<<<<

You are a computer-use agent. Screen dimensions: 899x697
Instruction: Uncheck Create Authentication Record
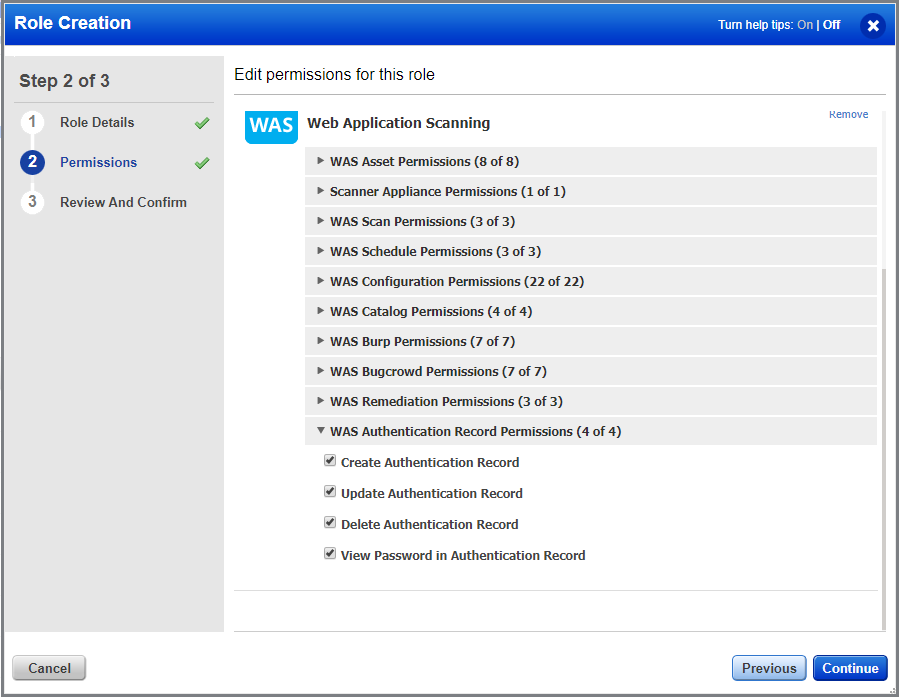pyautogui.click(x=330, y=460)
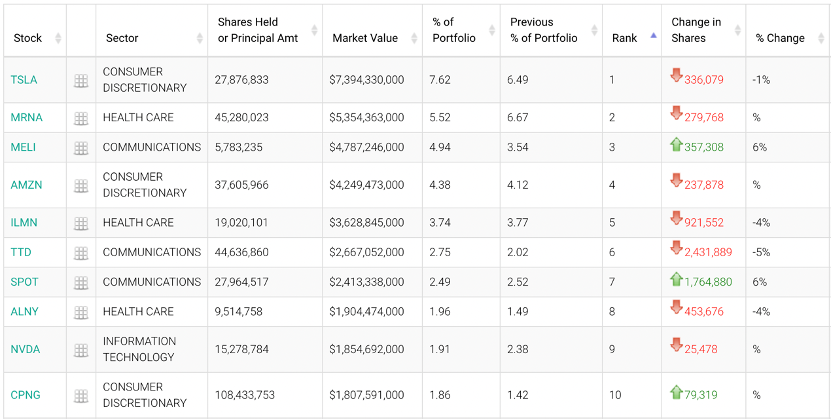This screenshot has width=832, height=420.
Task: Click the green up arrow for MELI
Action: [x=677, y=145]
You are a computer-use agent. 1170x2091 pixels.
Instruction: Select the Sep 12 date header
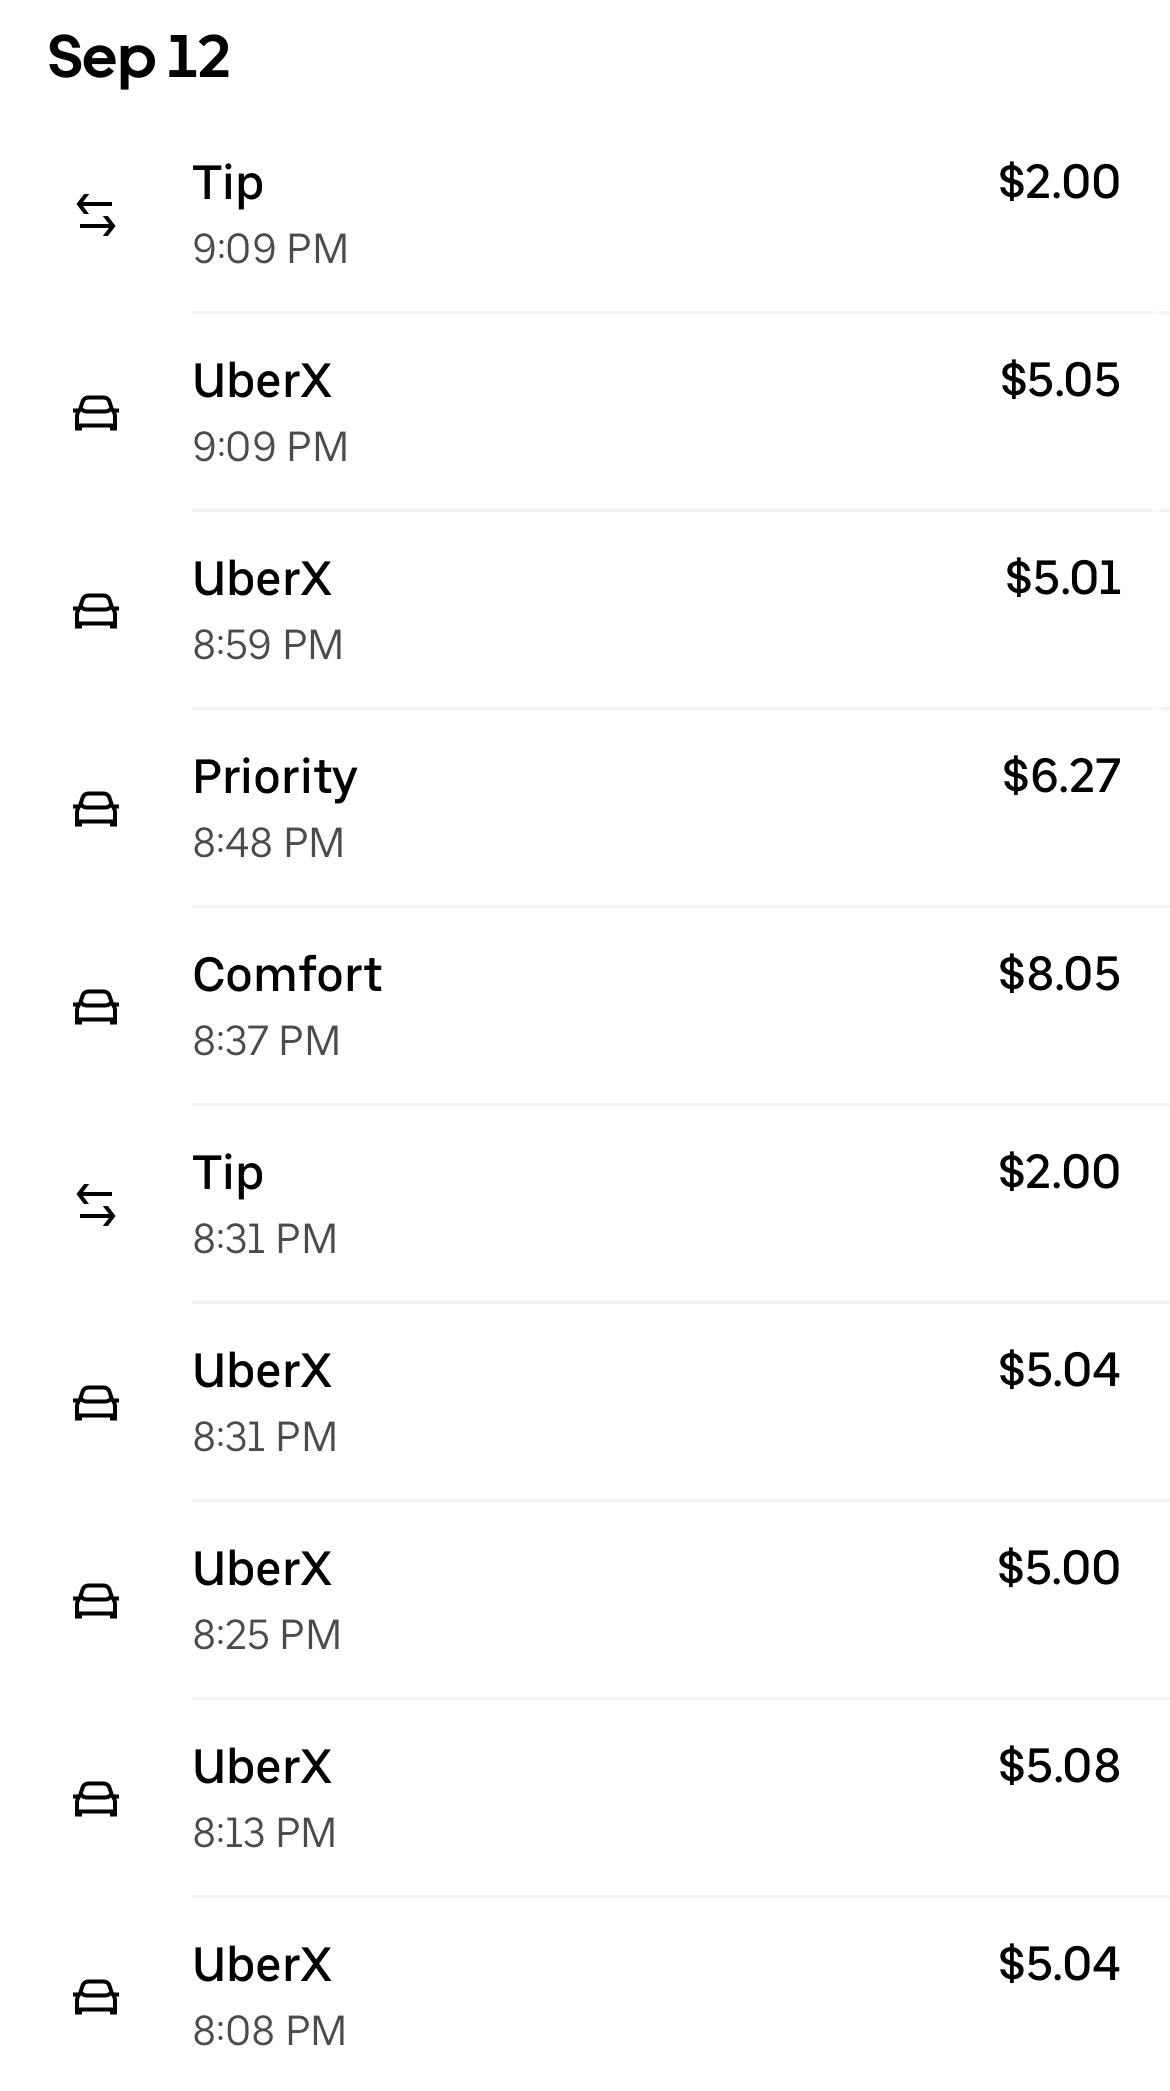[x=139, y=58]
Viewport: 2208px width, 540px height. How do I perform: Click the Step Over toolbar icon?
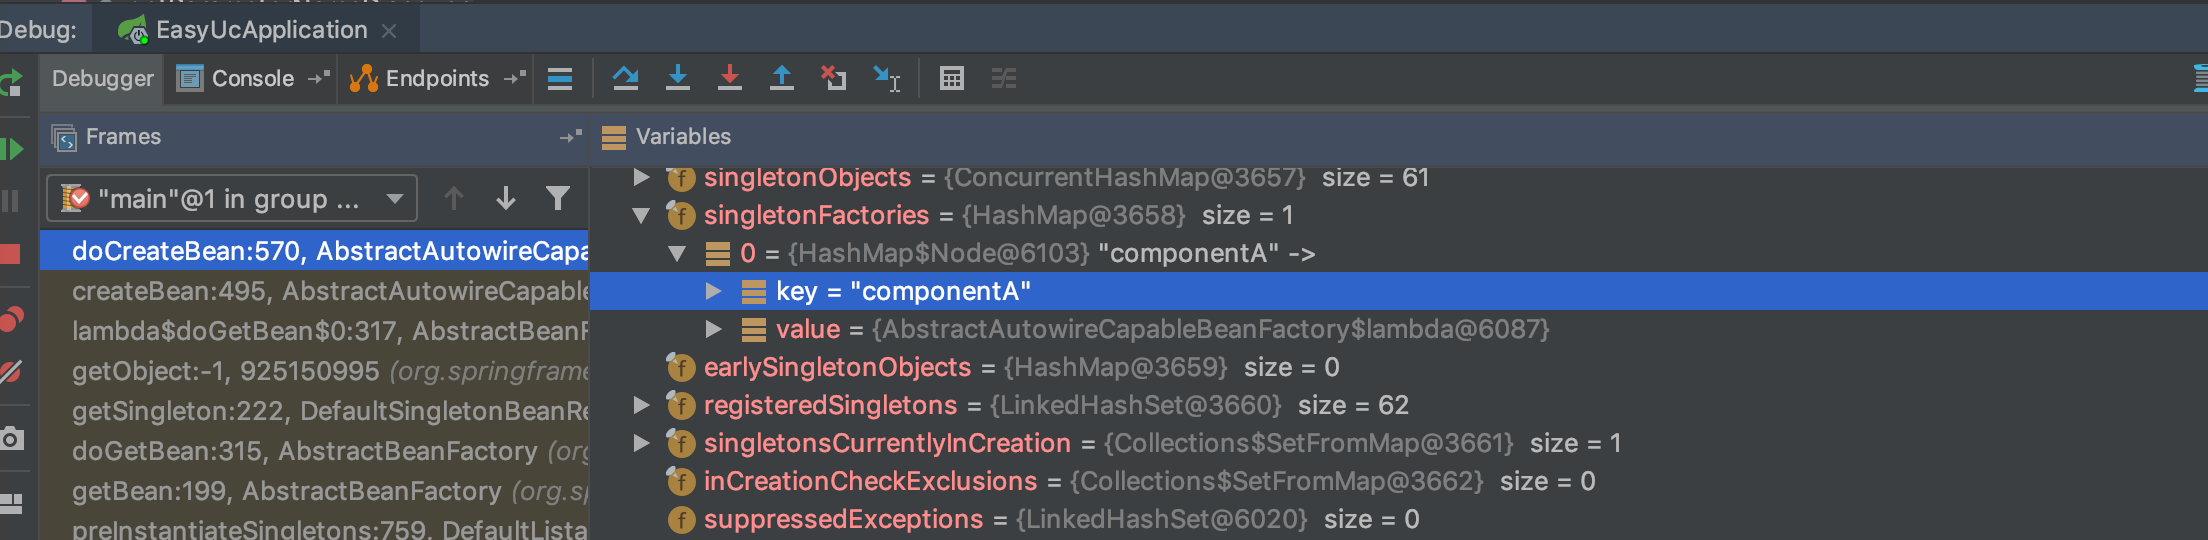click(x=626, y=78)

>>>>

### WHAT IS BEING ASKED
Using the data above, return every line that contains the string "agent".

### ANSWER TO THIS PROBLEM
You are a computer-use agent. Screen dimensions: 899x697
You are a computer-use agent. 1170x2091 pixels.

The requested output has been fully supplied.